I’m going to come down very much in the “harm” column on this topic. There are lessons to be learned by looking at someone’s failures (mostly by the person that failed assuming they’re not a massively un-self-aware sociopath) but more often than not the posts, columns and other diatribes that result from a public misstep aren’t so much about those lessons and more about one or more of three other topics:

  1. How someone as wise as the writer would never do such a thing. Because the assumption always is that the writer believes they hold the keys to true wisdom and would never in a thousand years be guilty of accidentally CCing a press list on an internal email, of advising the client to create a commercial that is blatantly offensive to motherhood or managing a Facebook page in such a closed manner. These assumptions are, of course, naive since we all make mistakes, have lapses in judgement or otherwise slip up.
  2. How if only the company had read their book/blog post from 2009 this never would have happened. There’s more than a little hubris behind this particular focus and, again, is designed mainly to make the writer appear to be all-knowing and someone who can lead the injured company back to the arms of a public that feels scorned.
  3. How the failure represents a failure to “listen.” I’m fairly certain that in what’s now 2012 very few companies – particularly not those of any size – actually need to be convinced to have a conversation monitoring program in place. So I’d hazard a guess that “listening” isn’t the problem. It’s the next step of acting on what has been heard that sometimes trips companies up. Even then it’s not tone deafness that’s usually behind the fact that a company isn’t immediately rushing to fix the relationship, it’s that there likely other, more pressing reasons for *not* doing exactly what the angry mob wants done. But that doesn’t make for such emotional headlines and feelings of self-righteousness.

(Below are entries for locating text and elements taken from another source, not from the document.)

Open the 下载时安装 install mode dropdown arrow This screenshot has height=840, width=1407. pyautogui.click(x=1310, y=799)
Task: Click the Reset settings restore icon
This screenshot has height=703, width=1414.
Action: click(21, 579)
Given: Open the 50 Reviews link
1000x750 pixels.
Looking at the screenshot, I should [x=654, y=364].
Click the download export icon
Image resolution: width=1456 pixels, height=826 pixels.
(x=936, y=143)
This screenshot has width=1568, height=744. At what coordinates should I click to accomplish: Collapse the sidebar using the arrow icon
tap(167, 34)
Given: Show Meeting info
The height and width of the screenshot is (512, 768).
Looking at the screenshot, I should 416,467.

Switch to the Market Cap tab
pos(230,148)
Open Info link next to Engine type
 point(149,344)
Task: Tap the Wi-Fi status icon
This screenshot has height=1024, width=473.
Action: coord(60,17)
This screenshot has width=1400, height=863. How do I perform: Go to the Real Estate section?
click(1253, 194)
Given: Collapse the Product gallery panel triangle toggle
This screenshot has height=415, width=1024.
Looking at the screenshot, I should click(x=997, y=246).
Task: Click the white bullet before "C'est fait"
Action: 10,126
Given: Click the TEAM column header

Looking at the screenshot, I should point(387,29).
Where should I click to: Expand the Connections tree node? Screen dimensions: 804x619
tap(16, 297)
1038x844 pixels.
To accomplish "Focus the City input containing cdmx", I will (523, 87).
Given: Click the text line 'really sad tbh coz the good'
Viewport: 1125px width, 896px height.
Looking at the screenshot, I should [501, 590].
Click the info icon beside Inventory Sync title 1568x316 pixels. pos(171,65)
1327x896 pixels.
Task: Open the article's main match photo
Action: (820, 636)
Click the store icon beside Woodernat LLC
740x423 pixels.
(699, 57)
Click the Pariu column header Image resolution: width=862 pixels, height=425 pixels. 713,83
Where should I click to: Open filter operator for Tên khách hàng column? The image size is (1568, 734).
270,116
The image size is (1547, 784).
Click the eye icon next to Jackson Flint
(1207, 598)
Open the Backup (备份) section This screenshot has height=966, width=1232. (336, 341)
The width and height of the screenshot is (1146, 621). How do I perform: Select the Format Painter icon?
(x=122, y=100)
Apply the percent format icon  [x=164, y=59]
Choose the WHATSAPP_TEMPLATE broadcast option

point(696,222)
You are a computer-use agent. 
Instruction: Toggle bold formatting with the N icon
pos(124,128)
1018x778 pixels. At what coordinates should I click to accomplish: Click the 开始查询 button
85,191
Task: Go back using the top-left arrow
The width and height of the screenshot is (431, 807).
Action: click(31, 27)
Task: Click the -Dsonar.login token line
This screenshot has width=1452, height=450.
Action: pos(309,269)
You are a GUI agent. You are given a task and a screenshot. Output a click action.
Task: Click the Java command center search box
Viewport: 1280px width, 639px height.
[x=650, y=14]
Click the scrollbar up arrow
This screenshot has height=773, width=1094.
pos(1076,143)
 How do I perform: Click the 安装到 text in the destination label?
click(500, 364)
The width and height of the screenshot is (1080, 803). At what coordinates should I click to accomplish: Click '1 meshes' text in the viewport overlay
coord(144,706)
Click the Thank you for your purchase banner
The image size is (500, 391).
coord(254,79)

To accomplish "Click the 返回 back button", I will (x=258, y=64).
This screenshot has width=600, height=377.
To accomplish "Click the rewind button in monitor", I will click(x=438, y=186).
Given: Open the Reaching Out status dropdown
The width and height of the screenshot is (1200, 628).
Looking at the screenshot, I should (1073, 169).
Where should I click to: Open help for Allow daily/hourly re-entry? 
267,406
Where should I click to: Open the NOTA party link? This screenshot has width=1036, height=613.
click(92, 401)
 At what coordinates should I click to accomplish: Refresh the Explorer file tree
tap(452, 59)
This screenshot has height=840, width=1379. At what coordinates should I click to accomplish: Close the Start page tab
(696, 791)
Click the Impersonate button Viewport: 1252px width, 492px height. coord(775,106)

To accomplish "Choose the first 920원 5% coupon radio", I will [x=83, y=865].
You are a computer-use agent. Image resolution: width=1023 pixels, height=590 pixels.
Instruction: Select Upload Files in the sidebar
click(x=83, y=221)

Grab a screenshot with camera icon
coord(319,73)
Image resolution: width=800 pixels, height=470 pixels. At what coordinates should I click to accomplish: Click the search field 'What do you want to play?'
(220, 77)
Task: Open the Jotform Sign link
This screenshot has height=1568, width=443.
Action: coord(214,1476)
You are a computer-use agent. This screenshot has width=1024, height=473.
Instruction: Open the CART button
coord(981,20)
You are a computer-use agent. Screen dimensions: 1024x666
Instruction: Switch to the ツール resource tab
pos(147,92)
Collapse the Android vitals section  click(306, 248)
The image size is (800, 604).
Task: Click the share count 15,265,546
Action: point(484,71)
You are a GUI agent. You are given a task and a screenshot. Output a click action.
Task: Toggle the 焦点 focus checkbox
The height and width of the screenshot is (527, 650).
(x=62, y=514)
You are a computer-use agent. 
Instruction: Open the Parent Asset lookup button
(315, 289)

I will admit to writing some blog posts that are based on some sort of failing in the social media or PR worlds. But I hope that those posts come across as taking a broader view and offering more universal and constructive advice as opposed to just gleefully pouring salt on an open wound. I’d rather stay silent on an issue than come across as simply mean, largely because should I be the one behind the next foul-up I don’t want people edging their way toward the front with stones in hand, ready to strike. But that’s just me.

I’m all for open minds and discussions of the issues around what happened. We all learn from our own mistakes as well as those of others. But too often these conversations devolve into “well they made a mistake because they’re not as smart as I am” territory and the overall topic is not well served when things veer into that territory.

1 Comment

  1. Yep – we agree. The echo chamber around laughing at the missteps of others is terrible. It has always happened, but it’s amplified on the social networks. But…I guess we can’t change human nature, can we?